§ **Consigne à suivre**:
Prolongez l'entretien ci-dessous sur l'engagement politique des délégués syndicaux, en reprenant juste après sa dernière réplique.

═══ Extrait source

Gaby Colebunders. Là, je suis entièrement d’accord. Moi-même, pendant des années, j’ai été un délégué qui maintenait une grande distance vis-à-vis de la politique. Mais c’est comme le dit Fred : tout le travail que nous faisons comme syndicalistes sur le lieu de travail est orienté politiquement. En tant que délégués, nous allons devoir faire de plus en plus de politique, car c’est ainsi que nous allons changer les choses.
Et le Parlement n’est pas la seule voie, bien sûr. L’histoire a prouvé que nous pouvons changer bien des choses sur le lieu de travail. Mais, à côté d’un syndicat en béton, il faut également un parti en béton qui y défend le syndicat.
Et ce parti est le PTB…
Gaby Colebunders. Pendant des années, il nous a fallu chercher un parti qui soutenait nos points de vue en tant que travailleurs. Récemment, à Charleroi, nous avons vu que le syndicat s’opposait clairement au PS et qu’il disait : « Vous n’êtes plus notre partenaire privilégié. » Si c’est possible là, cela doit l’être aussi en Flandre.

══════
═══ Bloc de données

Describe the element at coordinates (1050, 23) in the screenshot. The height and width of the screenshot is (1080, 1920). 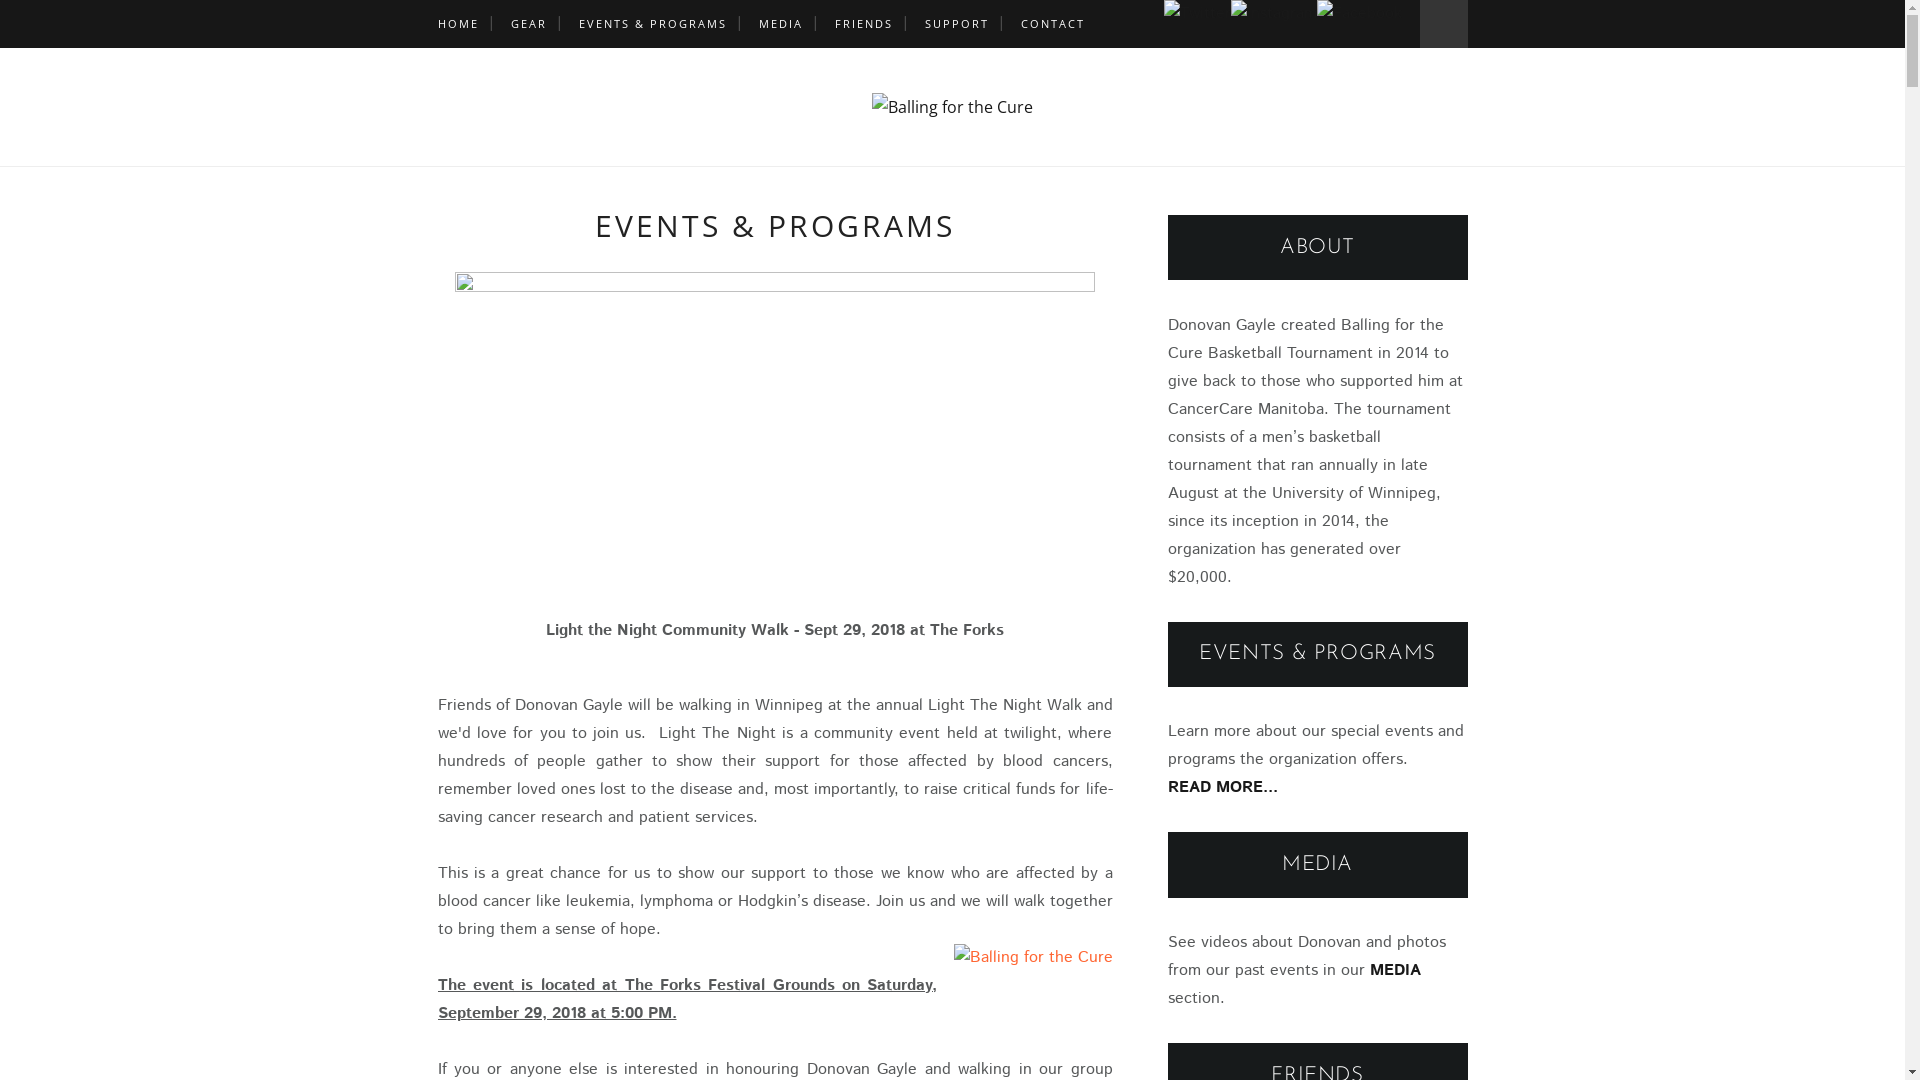
I see `'CONTACT'` at that location.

══════

§ **Résultat attendu**:
Nous sommes des avocats du trottoir et des docteurs de la rue
Pourquoi le syndicat doit-il toujours être lié au PS ou au sp.a ? Nous n’avons aucun intérêt à encore soutenir ces partis. Nous devons constamment entrer en lutte, non seulement contre le système capitaliste, mais aussi contre les partis politiques actuels.
Fréderic Gillot. Nous voulons apporter la voix des travailleurs dans le Parlement, mais aussi les solutions voulues par les gens. Au PTB, on ne fait pas de la politique « pour » les gens, mais « avec » les gens. On a des débats sur les problèmes de société et on trouve des solutions ensemble, collectivement. C’est ça être au Parlement, pour moi, c’est amener un message construit sur cette réflexion avec les gens. Si on est élu, ce n’est pas Gaby qui va parler, ce n’est pas moi ni Raoul Hedebouw, le porte-parole du PTB… ce sont les travailleurs qui parleront, à travers nous, mais après avoir trouvé des solutions collectives. C’est notre différence avec les autres partis. On le voit au niveau communal. On applique le « rue-conseil-rue », on implique les gens dans la politique.
D’ici peu, ça va devenir le « rue-Parlement-rue » ?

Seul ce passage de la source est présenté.